HASAC: Energy Adaptive Secure Firmware Updates for Critical IoT Systems
摘要
Secure Firmware Over-The-Air (FOTA) updates are essential for Critical Infrastructure IoT (CI-IoT) devices, but impose severe energy costs on battery-powered nodes operating over Low Power Wide Area Networks such as NB-IoT. This paper presents HASAC (Hardware-Aware Segmented Authenticated Compression), a FOTA framework for resource-constrained IoT devices that minimises update energy by dynamically adapting cryptographic and compression strategies to device hardware capabilities and radio conditions. We implement HASAC on a Cortex-M33 platform and show that radio transmission and interconnect overhead account for more than 90% of the total update energy, while cryptographic computation contributes only a small fraction.
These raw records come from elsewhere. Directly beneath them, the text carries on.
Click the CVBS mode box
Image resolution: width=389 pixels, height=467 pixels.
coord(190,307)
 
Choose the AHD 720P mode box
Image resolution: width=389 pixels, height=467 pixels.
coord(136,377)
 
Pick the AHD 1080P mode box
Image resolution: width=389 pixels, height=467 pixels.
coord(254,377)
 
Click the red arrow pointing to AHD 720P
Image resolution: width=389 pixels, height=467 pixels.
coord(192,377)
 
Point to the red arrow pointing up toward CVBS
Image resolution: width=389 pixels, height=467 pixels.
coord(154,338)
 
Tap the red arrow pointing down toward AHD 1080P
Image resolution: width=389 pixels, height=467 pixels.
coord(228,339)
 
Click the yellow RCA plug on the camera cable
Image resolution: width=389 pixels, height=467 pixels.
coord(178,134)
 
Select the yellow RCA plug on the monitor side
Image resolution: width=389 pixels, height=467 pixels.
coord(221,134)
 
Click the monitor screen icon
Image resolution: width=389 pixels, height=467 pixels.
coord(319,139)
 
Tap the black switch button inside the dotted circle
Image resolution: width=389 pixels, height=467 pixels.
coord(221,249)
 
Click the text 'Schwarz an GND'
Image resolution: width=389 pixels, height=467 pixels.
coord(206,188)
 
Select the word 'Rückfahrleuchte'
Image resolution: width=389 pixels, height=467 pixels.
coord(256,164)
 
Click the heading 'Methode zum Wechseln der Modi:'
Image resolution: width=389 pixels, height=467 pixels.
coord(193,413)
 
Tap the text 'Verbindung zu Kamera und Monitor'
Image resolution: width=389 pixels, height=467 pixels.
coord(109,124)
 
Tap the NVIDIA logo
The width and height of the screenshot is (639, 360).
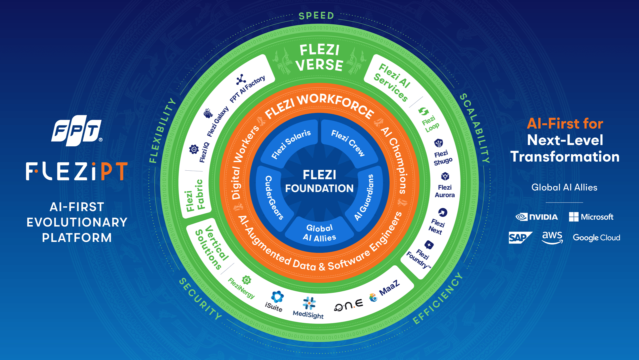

We further demonstrate that on devices equipped with hardware security modules, AES-128-CCM achieves more than an order-of-magnitude improvement in throughput and energy efficiency compared to software implementations, even for small firmware segments. Building on these insights, HASAC dynamically selects between hardware-accelerated AES and software-optimised ChaCha20-Poly1305, and applies link-aware LZ4 compression only when it yields a positive energy return. Model-based evaluation demonstrates that, in deep coverage scenarios, HASAC reduces the total energy cost of secure firmware updates by up to 30% compared to conventional uncompressed baselines, reconciling strong security guarantees with long-term battery longevity.